WASHINGTON — Congress finalized work on the “The Honoring America’s Veterans and Caring for Camp Lejeune Families Act” on Tuesday, sending the measure to the White House to be signed into law. Most of the focus on the legislation has centered on provisions to provide for the first time VA health care to families who were exposed to contaminated well water at the North Carolina military facility.

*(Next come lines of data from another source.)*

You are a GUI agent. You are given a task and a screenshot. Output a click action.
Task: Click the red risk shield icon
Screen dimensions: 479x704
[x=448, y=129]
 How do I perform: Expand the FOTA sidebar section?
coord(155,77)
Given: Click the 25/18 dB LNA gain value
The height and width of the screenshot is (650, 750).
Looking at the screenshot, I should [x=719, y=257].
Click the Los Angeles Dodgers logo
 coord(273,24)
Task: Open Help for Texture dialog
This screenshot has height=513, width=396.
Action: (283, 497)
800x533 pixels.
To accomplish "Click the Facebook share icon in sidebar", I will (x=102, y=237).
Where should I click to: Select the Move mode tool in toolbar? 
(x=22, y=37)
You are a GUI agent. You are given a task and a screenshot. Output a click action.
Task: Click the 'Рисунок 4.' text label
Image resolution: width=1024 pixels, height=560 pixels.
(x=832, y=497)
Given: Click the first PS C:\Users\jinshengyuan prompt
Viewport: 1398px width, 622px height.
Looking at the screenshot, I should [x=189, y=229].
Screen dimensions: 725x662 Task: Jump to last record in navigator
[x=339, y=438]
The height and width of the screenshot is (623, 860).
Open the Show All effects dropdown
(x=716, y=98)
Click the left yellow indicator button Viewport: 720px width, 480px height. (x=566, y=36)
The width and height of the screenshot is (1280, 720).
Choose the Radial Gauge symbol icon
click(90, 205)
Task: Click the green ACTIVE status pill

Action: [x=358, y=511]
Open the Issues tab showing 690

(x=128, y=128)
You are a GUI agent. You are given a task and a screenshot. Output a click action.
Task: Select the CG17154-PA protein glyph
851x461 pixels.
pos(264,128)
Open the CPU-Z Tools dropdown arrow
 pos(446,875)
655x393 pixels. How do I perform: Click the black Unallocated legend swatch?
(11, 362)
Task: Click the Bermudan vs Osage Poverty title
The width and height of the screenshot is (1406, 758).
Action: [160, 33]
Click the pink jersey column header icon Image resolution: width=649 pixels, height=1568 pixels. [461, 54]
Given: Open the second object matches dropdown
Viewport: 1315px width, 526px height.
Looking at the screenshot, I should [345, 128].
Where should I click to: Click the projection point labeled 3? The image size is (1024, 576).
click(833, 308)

 But the sweeping legislation also includes other provisions that could provide new benefits to a wide range of veterans, and represents one of the few major pieces of legislation to work its way through Congress this year. Highlights:

  • Rural veterans: Co-payments for veterans using using online or other remote health care programs would be eliminated. The department will also look into the providing travel reimbursements to veterans seeking care at distant vet centers.
  • Sexual assault: Creates new tracking and reporting policies to monitor sexual assaults that occur at VA facilities.
  • Traumatic brain injury: The bill creates new individualized rehabilitation and reintegration services for Iraq and Afghanistan veterans with TBI.
  • Adaptive housing: VA’s program for specially adapted housing will be expanded to include housing grants for veterans with lower limb loss and vision problems, and the VA will revise how additional monies are counted against those veteran’s grant maximums.
  •  VA home loans: Surviving spouses will be eligible for VA home loan guarantees for 10 years after the death of a veteran. Also, the fee for the home loan program will be waived for disabled servicemembers.
  • Funeral protests: Prohibits demonstrators from picketing any military funeral two hours before or after the service, and requires those protestors be at least 300 feet away from the grieving families.

The president is expected to sign the bill into law later this month.